* **Directions for this task**
Where the material below has a line containing "Careers (332, 2494)", start repeating exactly, and keep going through the line containing "Tuberculosis Vaccine May", with no other lines.

= Beginning of Section =

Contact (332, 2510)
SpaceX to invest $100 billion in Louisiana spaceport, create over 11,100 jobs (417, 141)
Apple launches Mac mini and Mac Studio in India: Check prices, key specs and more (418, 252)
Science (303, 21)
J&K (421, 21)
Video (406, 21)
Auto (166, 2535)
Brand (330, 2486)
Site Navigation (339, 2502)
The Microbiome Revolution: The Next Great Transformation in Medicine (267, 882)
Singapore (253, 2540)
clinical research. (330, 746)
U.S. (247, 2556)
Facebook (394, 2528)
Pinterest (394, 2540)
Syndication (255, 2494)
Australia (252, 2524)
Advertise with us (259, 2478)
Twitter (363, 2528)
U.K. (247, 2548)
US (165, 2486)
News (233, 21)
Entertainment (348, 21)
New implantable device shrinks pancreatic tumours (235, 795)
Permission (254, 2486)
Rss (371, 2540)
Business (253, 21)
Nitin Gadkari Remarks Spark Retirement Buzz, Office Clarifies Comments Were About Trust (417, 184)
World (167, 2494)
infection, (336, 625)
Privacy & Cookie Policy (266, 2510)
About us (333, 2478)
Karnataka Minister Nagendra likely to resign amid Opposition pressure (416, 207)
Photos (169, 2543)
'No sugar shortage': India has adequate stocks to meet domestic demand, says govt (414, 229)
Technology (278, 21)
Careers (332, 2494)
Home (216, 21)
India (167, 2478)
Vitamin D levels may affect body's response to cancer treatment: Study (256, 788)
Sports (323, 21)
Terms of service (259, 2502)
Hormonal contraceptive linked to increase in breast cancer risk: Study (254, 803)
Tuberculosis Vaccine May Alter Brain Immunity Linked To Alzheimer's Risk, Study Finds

= End of Section =
= Beginning of Section =

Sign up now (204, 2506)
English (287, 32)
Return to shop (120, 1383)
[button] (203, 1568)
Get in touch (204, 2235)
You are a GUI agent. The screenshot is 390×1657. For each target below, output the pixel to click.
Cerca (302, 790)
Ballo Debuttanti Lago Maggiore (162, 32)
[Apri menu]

= End of Section =
= Beginning of Section =

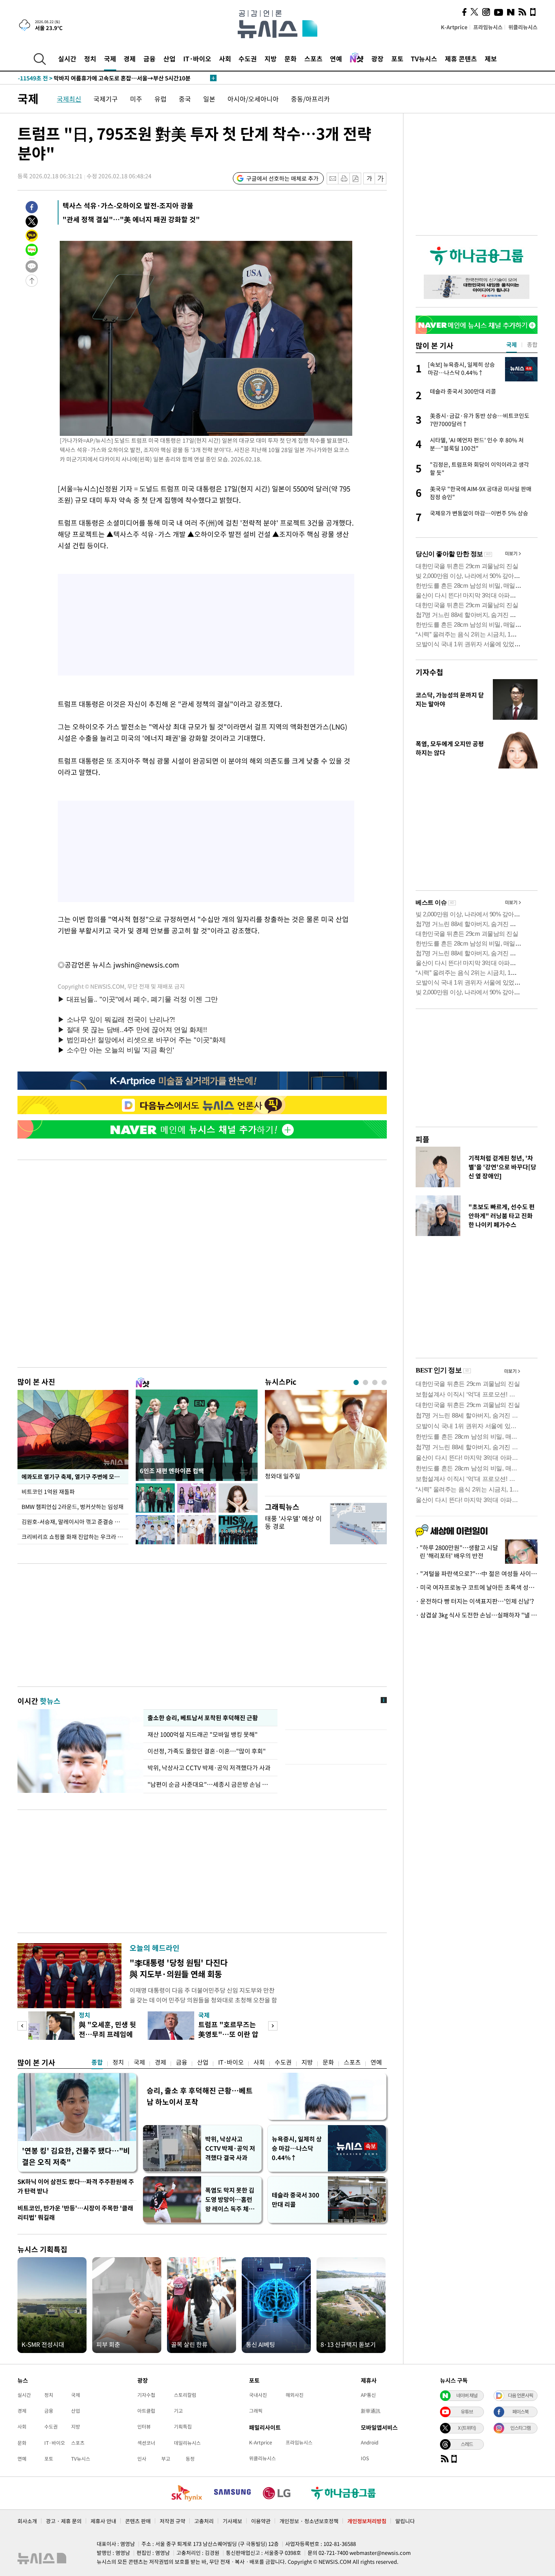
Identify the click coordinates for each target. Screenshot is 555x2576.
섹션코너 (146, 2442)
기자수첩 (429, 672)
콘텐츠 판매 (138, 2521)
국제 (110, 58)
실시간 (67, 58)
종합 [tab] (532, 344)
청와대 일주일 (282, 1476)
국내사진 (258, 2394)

= End of Section =

* **Answer box**
Careers (332, 2494)
Home (216, 21)
India (167, 2478)
Vitamin D levels may affect body's response to cancer treatment: Study (256, 788)
Sports (323, 21)
Terms of service (259, 2502)
Hormonal contraceptive linked to increase in breast cancer risk: Study (254, 803)
Tuberculosis Vaccine May Alter Brain Immunity Linked To Alzheimer's Risk, Study Finds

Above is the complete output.